# START OF Records
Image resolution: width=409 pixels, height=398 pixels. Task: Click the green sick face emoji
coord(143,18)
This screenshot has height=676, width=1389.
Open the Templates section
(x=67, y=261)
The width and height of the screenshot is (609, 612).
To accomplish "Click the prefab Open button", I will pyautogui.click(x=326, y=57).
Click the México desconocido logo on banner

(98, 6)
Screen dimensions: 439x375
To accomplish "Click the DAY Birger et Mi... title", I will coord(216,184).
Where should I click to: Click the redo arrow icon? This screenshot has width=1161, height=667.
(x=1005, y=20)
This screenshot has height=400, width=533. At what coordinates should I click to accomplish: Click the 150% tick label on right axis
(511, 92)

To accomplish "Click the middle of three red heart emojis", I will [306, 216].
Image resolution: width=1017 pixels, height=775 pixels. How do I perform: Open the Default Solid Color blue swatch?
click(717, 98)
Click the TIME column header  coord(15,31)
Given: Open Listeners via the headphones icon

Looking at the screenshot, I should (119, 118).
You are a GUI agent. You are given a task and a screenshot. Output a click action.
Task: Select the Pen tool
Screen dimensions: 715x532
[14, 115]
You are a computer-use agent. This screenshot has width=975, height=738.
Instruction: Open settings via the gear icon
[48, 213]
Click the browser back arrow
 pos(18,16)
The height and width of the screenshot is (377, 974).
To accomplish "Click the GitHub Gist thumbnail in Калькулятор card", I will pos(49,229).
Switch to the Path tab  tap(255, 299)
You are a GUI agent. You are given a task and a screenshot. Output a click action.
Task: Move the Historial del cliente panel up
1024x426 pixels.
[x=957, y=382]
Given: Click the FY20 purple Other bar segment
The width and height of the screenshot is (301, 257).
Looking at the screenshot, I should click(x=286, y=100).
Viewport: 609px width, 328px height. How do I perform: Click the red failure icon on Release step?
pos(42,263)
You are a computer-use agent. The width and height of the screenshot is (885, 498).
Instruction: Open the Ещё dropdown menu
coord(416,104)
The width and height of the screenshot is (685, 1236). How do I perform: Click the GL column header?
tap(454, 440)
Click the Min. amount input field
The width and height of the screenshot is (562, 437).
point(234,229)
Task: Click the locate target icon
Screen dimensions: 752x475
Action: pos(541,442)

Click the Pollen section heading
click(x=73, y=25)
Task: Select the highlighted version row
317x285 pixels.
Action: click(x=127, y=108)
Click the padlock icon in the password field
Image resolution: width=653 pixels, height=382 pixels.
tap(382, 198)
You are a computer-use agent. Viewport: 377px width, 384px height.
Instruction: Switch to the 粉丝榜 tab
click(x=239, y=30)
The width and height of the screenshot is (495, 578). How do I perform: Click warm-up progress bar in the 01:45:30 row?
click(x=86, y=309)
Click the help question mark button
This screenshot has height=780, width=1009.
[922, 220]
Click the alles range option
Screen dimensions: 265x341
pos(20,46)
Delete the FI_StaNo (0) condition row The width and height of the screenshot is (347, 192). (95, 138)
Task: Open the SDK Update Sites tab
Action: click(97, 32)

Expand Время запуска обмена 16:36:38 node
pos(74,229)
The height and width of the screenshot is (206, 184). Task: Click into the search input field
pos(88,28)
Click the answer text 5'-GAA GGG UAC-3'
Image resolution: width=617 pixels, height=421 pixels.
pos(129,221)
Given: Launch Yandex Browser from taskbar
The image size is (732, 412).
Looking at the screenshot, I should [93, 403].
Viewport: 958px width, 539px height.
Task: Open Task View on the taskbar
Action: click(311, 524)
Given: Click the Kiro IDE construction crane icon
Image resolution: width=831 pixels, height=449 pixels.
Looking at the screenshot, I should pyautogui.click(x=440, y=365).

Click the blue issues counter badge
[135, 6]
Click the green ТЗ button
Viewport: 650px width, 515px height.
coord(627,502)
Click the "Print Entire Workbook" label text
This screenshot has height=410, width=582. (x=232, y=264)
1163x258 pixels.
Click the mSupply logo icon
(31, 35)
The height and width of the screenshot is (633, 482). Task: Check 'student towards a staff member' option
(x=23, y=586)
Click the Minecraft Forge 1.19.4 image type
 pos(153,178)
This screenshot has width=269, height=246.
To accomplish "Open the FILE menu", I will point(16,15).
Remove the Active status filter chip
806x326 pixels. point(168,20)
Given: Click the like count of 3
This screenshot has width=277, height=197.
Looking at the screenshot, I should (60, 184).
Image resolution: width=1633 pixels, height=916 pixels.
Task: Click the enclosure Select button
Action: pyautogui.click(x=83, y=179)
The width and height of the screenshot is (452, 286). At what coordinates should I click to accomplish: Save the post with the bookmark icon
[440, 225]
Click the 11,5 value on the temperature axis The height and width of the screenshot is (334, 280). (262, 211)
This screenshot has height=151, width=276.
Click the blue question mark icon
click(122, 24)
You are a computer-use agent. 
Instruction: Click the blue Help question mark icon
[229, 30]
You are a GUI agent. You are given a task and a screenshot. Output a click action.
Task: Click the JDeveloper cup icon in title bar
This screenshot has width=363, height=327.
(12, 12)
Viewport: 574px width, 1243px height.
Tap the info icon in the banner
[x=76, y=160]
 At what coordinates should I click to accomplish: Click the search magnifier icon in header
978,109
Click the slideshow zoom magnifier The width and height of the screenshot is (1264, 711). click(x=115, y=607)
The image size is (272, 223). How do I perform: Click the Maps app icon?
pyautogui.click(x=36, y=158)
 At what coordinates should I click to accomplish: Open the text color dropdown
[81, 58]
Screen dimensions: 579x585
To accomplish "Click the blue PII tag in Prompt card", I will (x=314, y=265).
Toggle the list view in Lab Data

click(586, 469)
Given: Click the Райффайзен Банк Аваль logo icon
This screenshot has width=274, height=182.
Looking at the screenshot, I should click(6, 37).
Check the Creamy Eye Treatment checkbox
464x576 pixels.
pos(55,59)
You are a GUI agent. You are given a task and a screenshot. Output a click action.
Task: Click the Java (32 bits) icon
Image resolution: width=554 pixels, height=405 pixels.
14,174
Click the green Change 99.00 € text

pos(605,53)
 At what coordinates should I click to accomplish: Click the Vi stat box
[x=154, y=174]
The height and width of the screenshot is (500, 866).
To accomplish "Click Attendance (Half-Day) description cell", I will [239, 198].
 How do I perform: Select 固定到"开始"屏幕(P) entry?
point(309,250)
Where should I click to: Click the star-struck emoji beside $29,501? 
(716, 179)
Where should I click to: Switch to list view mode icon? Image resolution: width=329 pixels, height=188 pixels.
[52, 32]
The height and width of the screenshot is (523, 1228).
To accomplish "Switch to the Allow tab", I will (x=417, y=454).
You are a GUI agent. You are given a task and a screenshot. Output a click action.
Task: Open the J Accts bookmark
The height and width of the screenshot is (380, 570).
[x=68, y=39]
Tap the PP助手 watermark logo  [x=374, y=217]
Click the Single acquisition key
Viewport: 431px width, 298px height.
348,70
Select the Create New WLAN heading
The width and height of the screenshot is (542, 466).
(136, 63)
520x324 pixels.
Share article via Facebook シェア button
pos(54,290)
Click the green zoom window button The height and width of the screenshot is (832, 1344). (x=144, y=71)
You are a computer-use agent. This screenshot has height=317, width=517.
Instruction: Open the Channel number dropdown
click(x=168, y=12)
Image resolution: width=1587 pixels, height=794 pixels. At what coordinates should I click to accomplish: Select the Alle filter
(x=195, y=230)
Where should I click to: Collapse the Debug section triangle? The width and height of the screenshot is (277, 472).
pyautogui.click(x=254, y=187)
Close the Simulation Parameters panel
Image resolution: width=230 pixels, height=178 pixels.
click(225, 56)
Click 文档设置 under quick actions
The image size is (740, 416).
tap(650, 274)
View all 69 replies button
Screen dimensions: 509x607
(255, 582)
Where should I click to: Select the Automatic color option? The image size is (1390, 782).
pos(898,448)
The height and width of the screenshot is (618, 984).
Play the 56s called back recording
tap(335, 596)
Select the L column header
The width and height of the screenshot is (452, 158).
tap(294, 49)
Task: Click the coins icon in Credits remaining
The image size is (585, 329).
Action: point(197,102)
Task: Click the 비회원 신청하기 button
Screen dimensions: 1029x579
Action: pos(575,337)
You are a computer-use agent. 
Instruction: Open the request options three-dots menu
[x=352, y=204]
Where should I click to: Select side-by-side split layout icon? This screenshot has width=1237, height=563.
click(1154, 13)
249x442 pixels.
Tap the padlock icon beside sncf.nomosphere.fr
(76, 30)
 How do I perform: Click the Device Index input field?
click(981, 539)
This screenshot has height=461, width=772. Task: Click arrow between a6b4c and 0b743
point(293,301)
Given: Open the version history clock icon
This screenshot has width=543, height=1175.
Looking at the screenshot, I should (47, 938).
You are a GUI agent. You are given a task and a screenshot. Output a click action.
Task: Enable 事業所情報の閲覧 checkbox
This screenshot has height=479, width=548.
# END OF Records
Task brief:
Repeat the lines from the one that has "This screenshot has height=461, width=772." through the end of the records, swapping "checkbox" for "tick box" and leaving everything else as it is.

Expected answer:
This screenshot has height=461, width=772. Task: Click arrow between a6b4c and 0b743
point(293,301)
Given: Open the version history clock icon
This screenshot has width=543, height=1175.
Looking at the screenshot, I should (47, 938).
You are a GUI agent. You are given a task and a screenshot. Output a click action.
Task: Enable 事業所情報の閲覧 tick box
This screenshot has height=479, width=548.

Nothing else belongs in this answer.